Monday, Oct. 10, 1938
Vox Populi
The French were furious when in 1935 the British, under Stanley Baldwin, made a separate naval limitations pact with Hitler Germany--an agreement which incidentally violated the Treaty of Versailles. And they were furious last week when Neville Chamberlain surprised almost everyone at Munich by accepting an invitation from Adolf Hitler to stay on after the Four-Power Conference had ended (see above) for a 90-minute talk.
Munich crowds, which had cheered Mussolini and then Daladier to the echo as they departed, went wild with shrieks, roars and tears of joy as Neville Chamberlain finally returned to his hotel and gave--what correspondents termed almost unprecedented for a British Prime Minister--an informal interview. Incredulous at this break, newshawks found Neville Chamberlain seated at a desk, sipping a cup of coffee and rolling a cigar between his lips with evident satisfaction. He shoved across the desk a copy of a communique to be issued in the names of himself and Adolf Hitler: "We regard the agreement signed last night and the Anglo-German naval agreement [of 1935] as symbolic of the desire of our two peoples never to go to war with one another again.
"We are resolved that the method of consultation shall be the method adopted to deal with any other questions that may concern our two countries, and we are determined to continue our efforts to remove possible sources of difference and thus to contribute to the assurance of peace in Europe." In Paris, where Premier Daladier enjoyed the greatest ovation in modern French history on his return from Munich, he was severely criticized the morning afterward for not having obtained from Adolf Hitler some such two-man peace pledge as Mr. Chamberlain got. It was this document, not the four-power pact dismembering Czechoslovakia, which the British Prime Minister proudly waved when he landed at Heston Airport, and at which monster British crowds went berserk with relief.
Such shouts and transports as London has not seen since the Armistice sped Britain's beaming 69-year-old hero to Buckingham Palace. There Mr. and Mrs. Chamberlain and the King and Queen were called out on the balcony by a steady surf roar of "Good old Nev! Hurrah for Chamberlain! Peace with honor! Three cheers for Nev! Good old Nev! Peace in our time!"

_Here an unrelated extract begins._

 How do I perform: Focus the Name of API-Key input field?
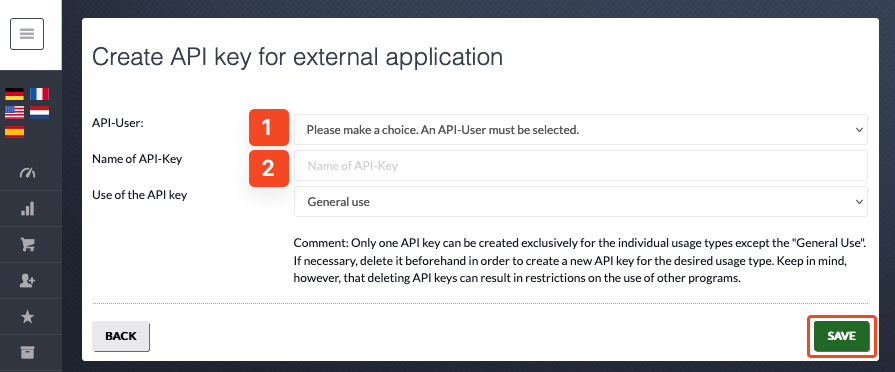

In this vox populi the voices of British women were definitely a majority, but plenty of John Bulls added hoarse acclaim. It was obvious that the insular British throng cared little for Czechoslovakia, cheered mainly because they felt they will now not have to fight the only power they have feared since Napoleon--Germany.
Anxious queries from French Foreign Minister Georges Bonnet were soon answered by British Foreign Secretary Viscount Halifax with official assurances that the Anglo-French entente has not been scrapped or even weakened by the Chamberlain-Hitler communique. Neutral diplomatic experts shrugged, "The terms of the communique are indeed so vague that, depending upon circumstances, they can come to mean anything or nothing." Mr. Chamberlain dispatched a formal letter of assurance to M. Daladier.
In Germany and Italy, vox populi gave two dictators who have made a specialty of sabre rattling and warlike speeches the chastening experience of receiving one of the greatest ovations of their careers, solely because the Munich keynote had been not war but peace (see p. 18).